The Mirror of Erised presents one of the most notable and symbolic moments in Harry Potter and the Sorcerer’s Stone. Harry stumbles upon the mirror one night, stowed in an unused classroom. When he looks in the mirror, he finds the image of is parents standing with him.
Returning night after night to view the happy image of his family, Albus Dumbledore eventually finds Harry and points out the inscription across the top of the mirror- I show not your face but your heart’s desire- a message spelled backwards. Dumbledore explains to Harry, “Men have wasted away before it, not knowing if what they have seen is real, or even possible.”
Reading this part of the book recently and being a self-reflexive person, I had to ask- what would I see in the Mirror of Erised? What is my heart’s desire? J.K. Rowling offers the question to all of us. If we can answer the question honestly, we can reveal one of the most crucial pieces of ourselves. Finding the answer to this is an important step to discovering our authentic selves.
When I ask myself what the mirror would show, I think it would probably be me receiving an award for a novel I had written. Knowing that I desire this public praise for my work reveals something about my nature and probably something of what I feel I am lacking in my life.

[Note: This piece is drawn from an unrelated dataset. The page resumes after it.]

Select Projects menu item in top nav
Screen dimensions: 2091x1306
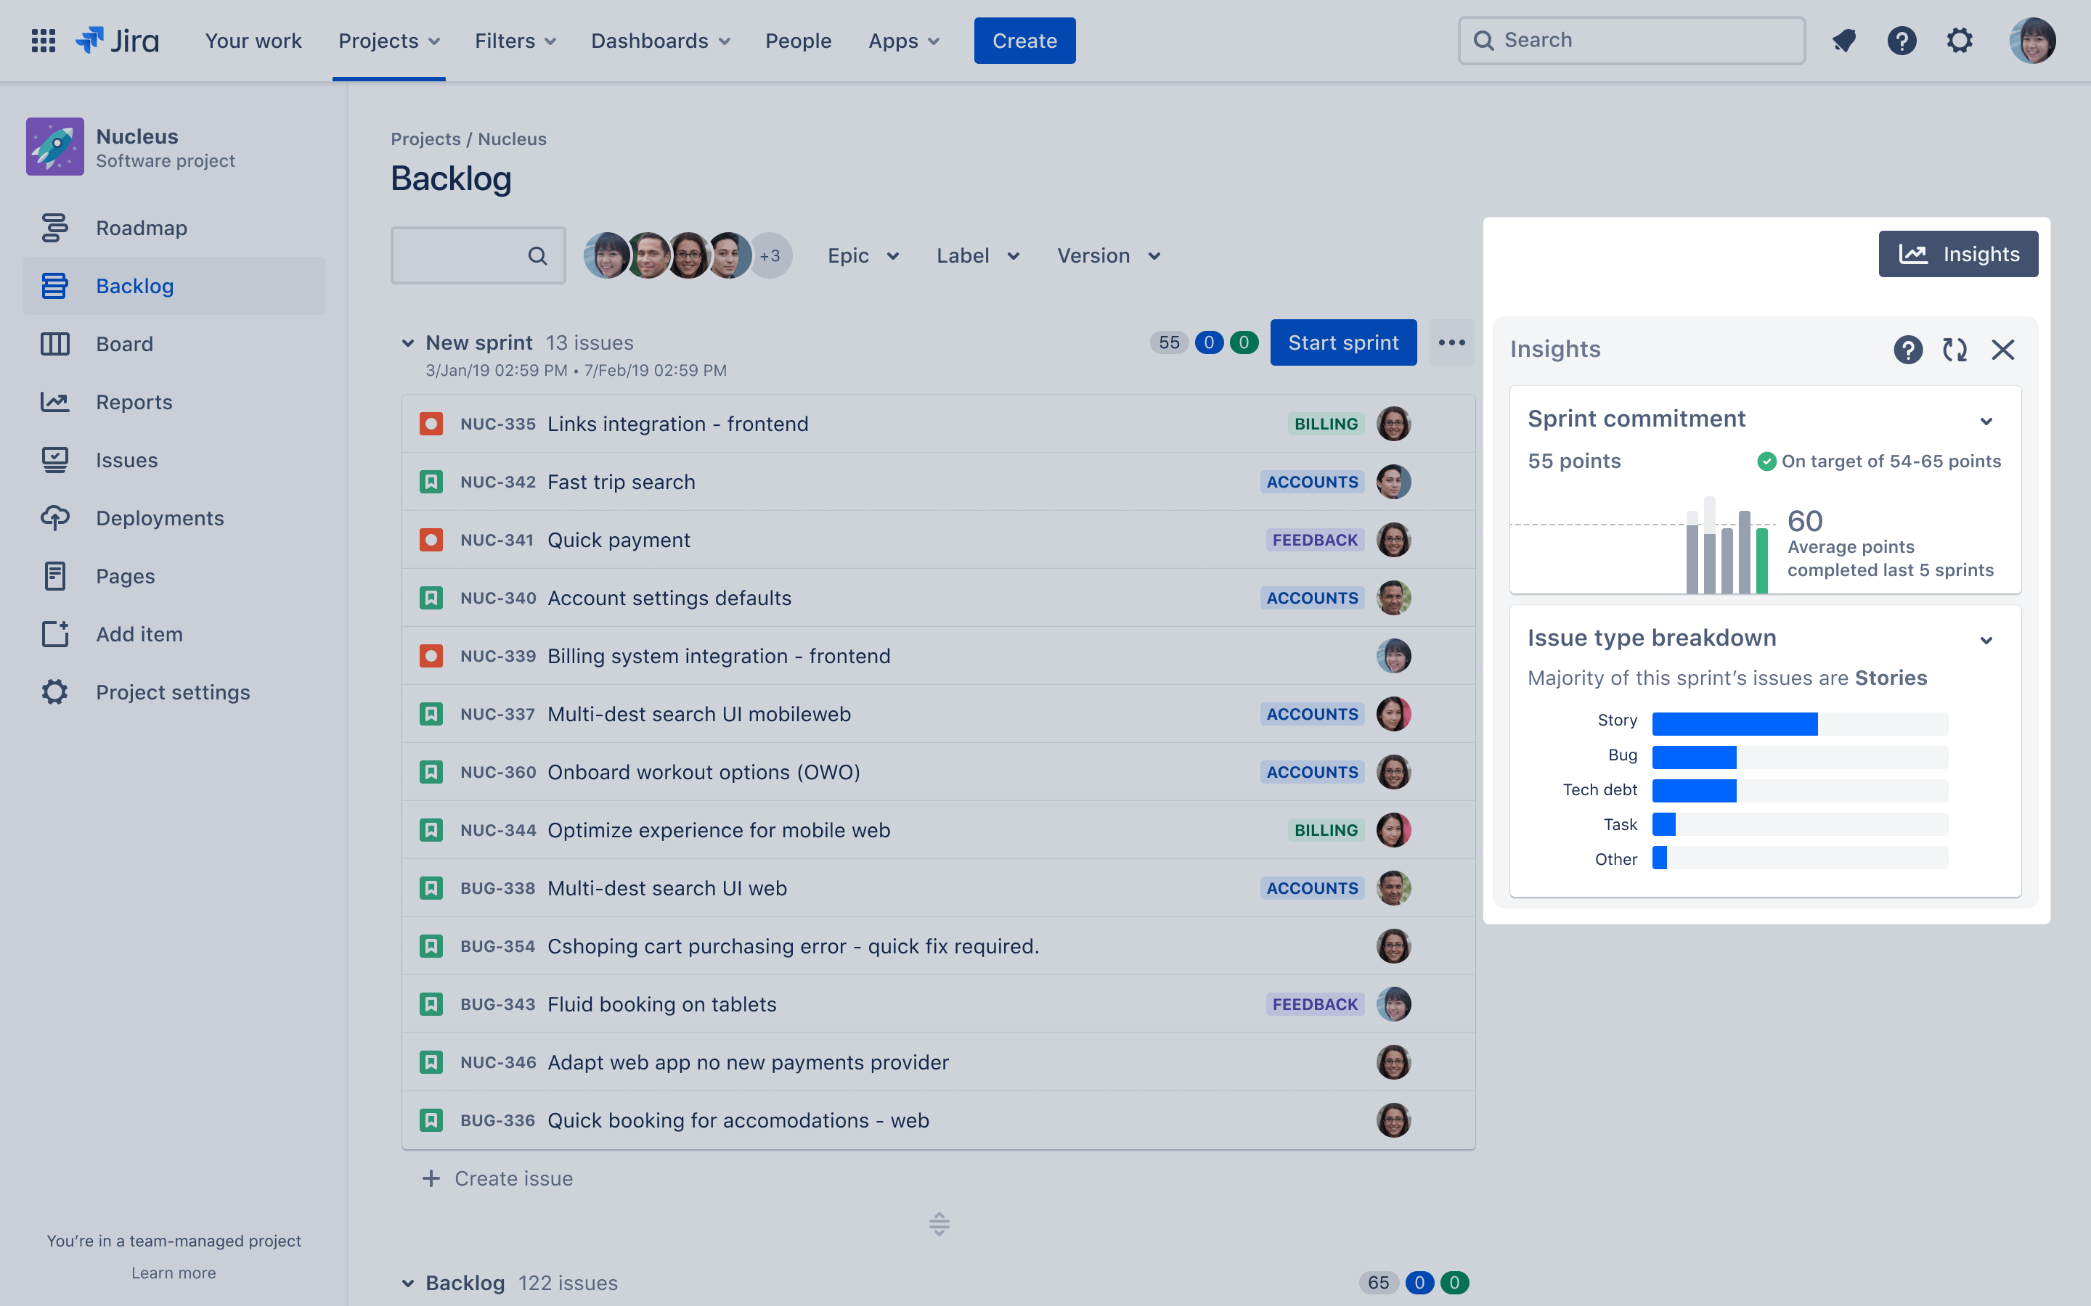tap(389, 41)
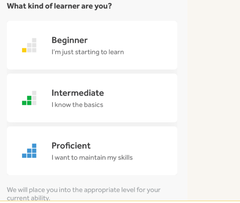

For some people the answer might involve a lasting friendship, a happy home life or a career achievement. To get anything out of this, you have to answer honestly and that can be the hardest part. The answer might show you what you are harboring and need to release.
The next question digs a little deeper- why is this your heart’s desire? What created this desire? Harry lost his parents as a baby and his unhappy home life with the Dursley’s left him with a need for parental love and a sense of belonging. Things that are eventually provided at Hogwarts and within him.
The point of this section in the book is to teach Harry to let go of things that he cannot change in his life and to find value in himself and in is real life.
Dumbledore points out to Harry, “The happiest man on Earth would look into the mirror and see only himself, exactly as he is.”
What would you see in the Mirror of Erised?